Challenge:
Copy the entries below word for word, from the line that contains "Given: Switch to desktop view icon" up to and including the line that contains "Open the calendar".

= = = =

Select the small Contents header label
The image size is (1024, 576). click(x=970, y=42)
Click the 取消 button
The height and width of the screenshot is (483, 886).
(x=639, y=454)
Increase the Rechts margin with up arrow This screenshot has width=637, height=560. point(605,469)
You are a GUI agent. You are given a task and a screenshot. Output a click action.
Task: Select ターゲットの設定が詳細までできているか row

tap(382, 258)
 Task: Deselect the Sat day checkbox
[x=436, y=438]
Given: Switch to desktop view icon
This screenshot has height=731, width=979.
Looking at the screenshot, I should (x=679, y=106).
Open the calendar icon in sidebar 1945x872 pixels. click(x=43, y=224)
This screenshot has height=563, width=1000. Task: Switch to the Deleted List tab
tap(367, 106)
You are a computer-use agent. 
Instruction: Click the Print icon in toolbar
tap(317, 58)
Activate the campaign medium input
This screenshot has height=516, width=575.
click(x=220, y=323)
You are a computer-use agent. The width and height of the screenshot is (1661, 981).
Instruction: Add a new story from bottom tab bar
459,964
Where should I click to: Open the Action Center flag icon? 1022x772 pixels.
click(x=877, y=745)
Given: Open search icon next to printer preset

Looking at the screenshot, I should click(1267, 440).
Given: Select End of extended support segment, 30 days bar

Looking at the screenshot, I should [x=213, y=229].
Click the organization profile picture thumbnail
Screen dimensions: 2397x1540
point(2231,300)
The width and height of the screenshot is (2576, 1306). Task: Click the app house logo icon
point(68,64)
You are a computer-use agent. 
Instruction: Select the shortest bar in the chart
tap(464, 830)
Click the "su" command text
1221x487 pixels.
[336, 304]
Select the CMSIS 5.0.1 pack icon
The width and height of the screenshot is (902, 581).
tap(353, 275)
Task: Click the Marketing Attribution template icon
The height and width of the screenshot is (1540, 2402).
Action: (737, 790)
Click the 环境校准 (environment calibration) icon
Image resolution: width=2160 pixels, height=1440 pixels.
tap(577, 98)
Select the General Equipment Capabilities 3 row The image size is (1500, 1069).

= = = =

Answer to this problem:
Given: Switch to desktop view icon
This screenshot has height=731, width=979.
Looking at the screenshot, I should (x=679, y=106).
Open the calendar icon in sidebar 1945x872 pixels. click(x=43, y=224)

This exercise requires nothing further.